**ACTIVITY**
Take the line that holds "Task: Follow the cornerstone content link" and every line after it to the end of the entries, and repeat them exactly without the pictures.

**SOURCE RECORDS**

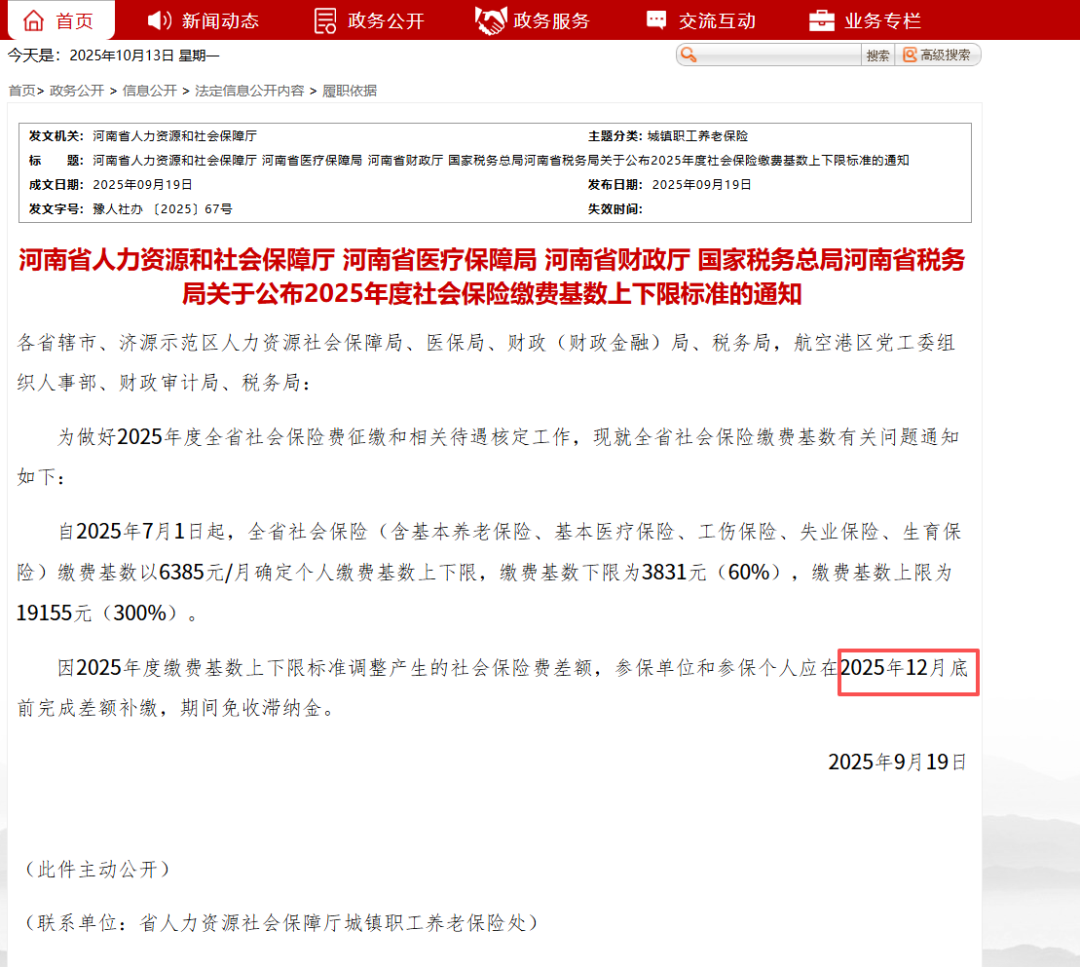Follow the 首页 breadcrumb link

tap(22, 91)
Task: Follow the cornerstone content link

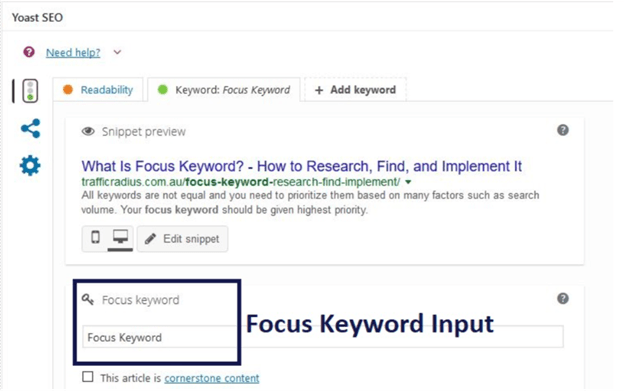Action: [x=212, y=378]
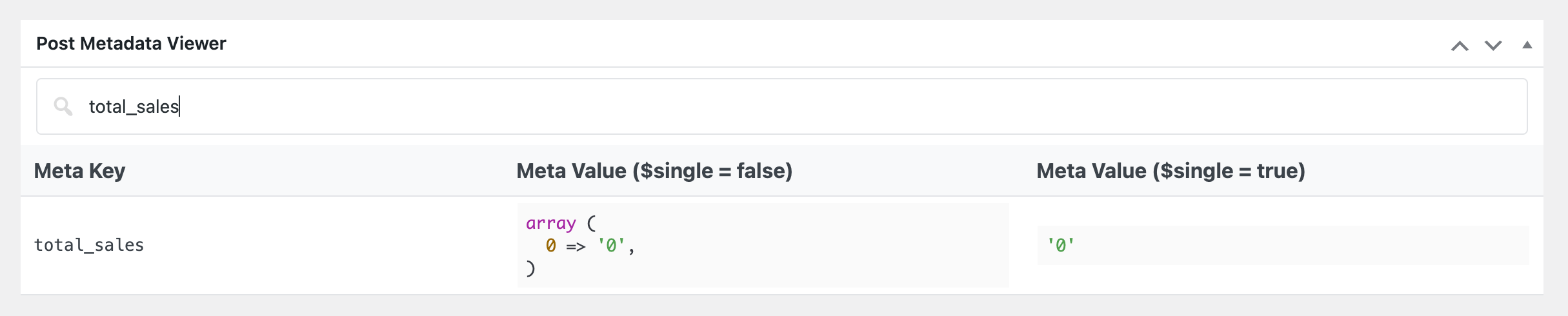Click the $single = false column header

tap(654, 171)
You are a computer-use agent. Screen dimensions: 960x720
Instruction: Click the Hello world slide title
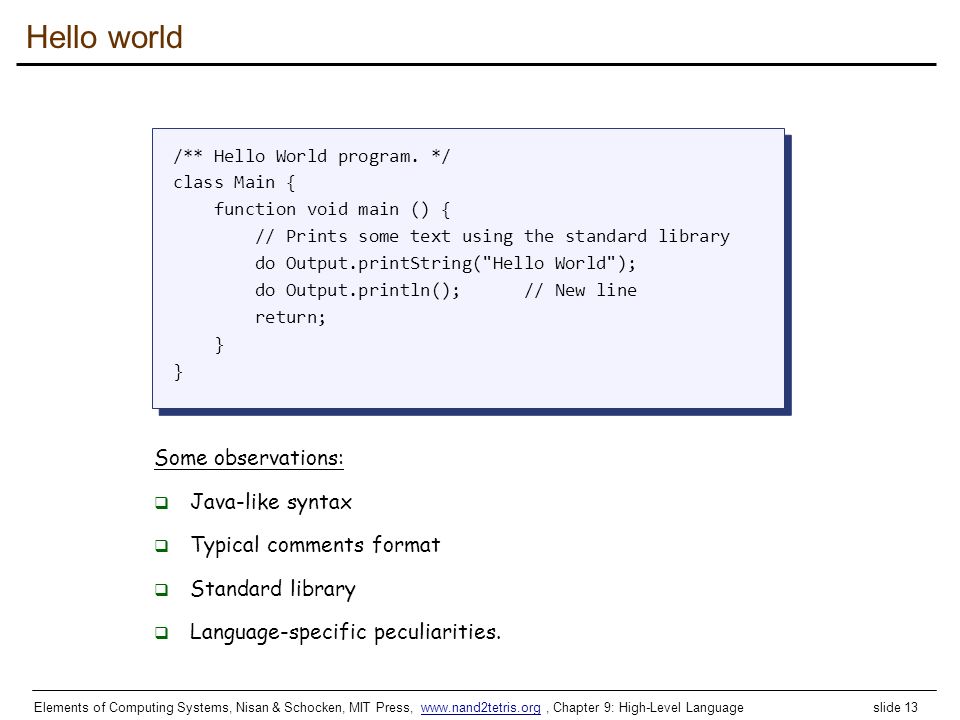point(104,37)
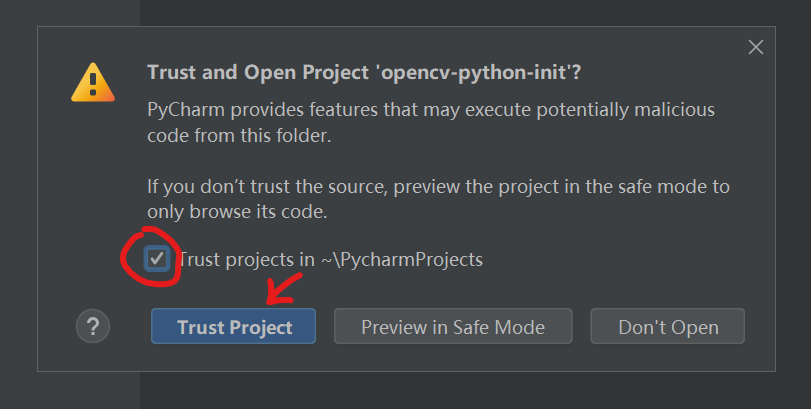Uncheck the trust-folder checkmark box
The width and height of the screenshot is (811, 409).
tap(157, 259)
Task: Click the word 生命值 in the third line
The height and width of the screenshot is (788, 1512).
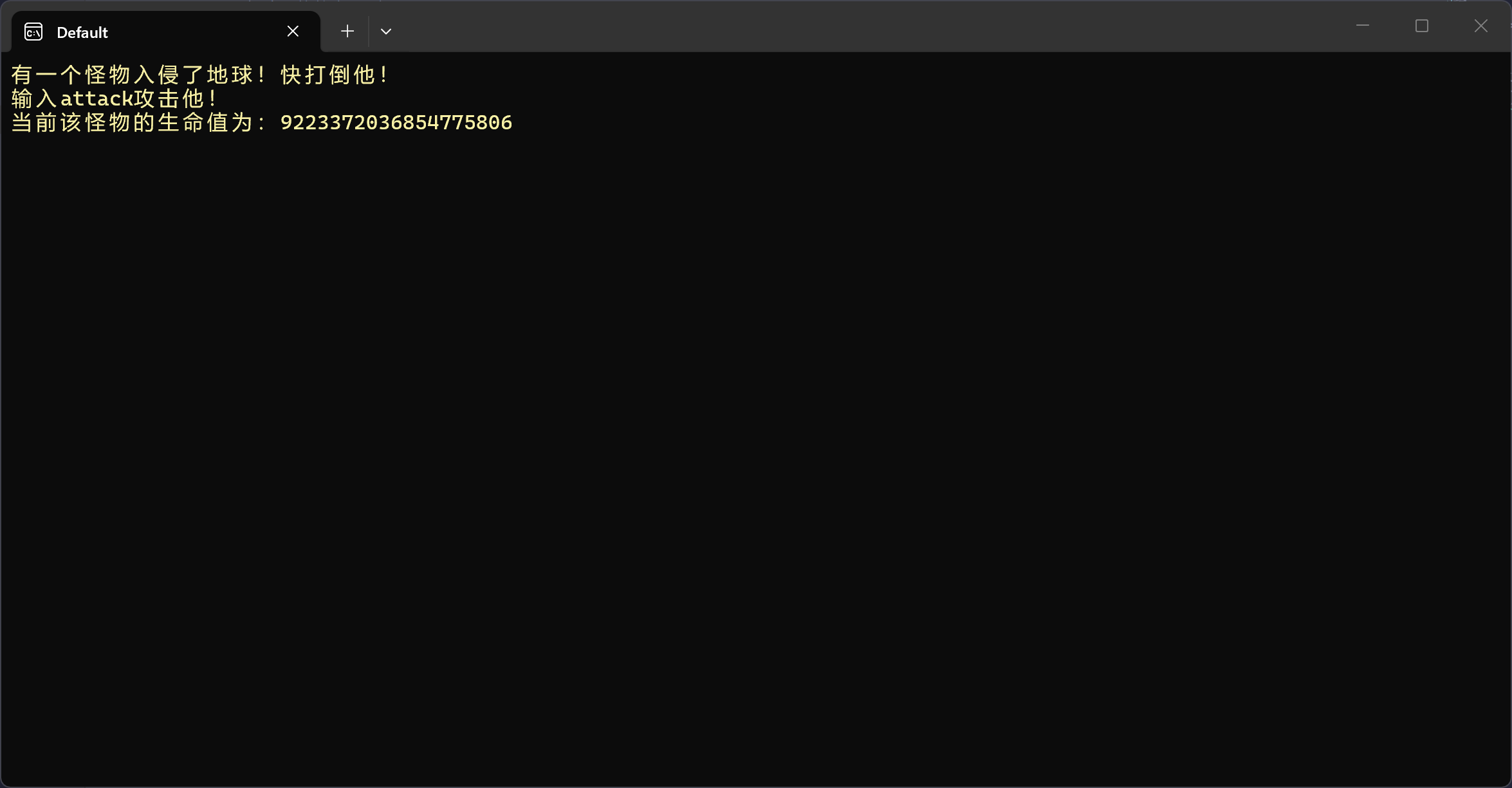Action: coord(193,122)
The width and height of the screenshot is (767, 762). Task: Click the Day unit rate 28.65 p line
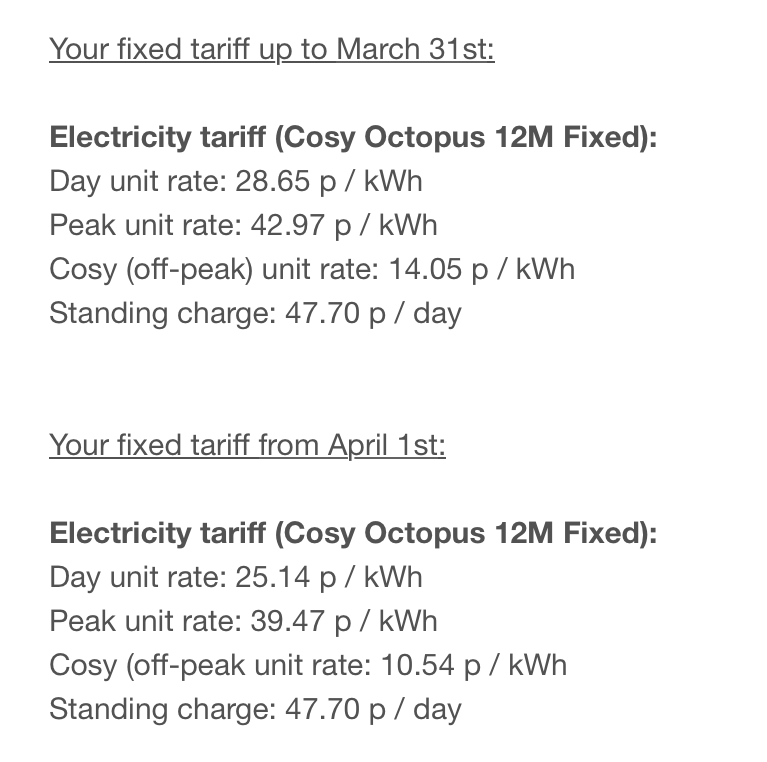[236, 181]

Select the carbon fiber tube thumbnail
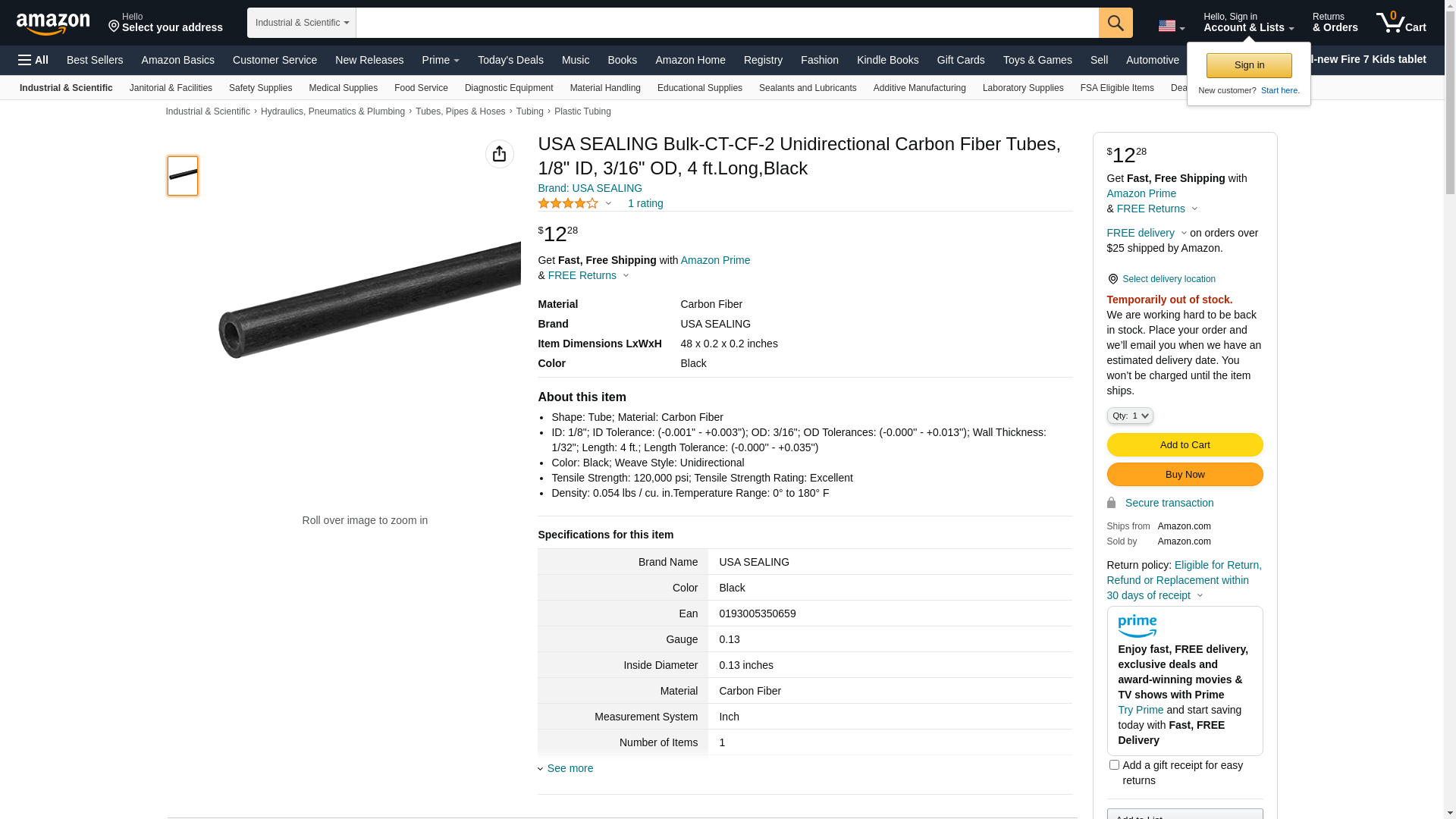click(x=183, y=176)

**RESPONSE AREA**
Task: Follow the cornerstone content link

Action: [x=212, y=378]
Click the $single = false column header

tap(654, 171)
You are a computer-use agent. Screen dimensions: 960x720
Instruction: Click the Hello world slide title
point(104,37)
Uncheck the trust-folder checkmark box
The width and height of the screenshot is (811, 409).
tap(157, 259)
Task: Click the word 生命值 in the third line
The height and width of the screenshot is (788, 1512).
Action: coord(193,122)
The width and height of the screenshot is (767, 762). Task: Click the Day unit rate 28.65 p line
[236, 181]

Select the carbon fiber tube thumbnail
click(x=183, y=176)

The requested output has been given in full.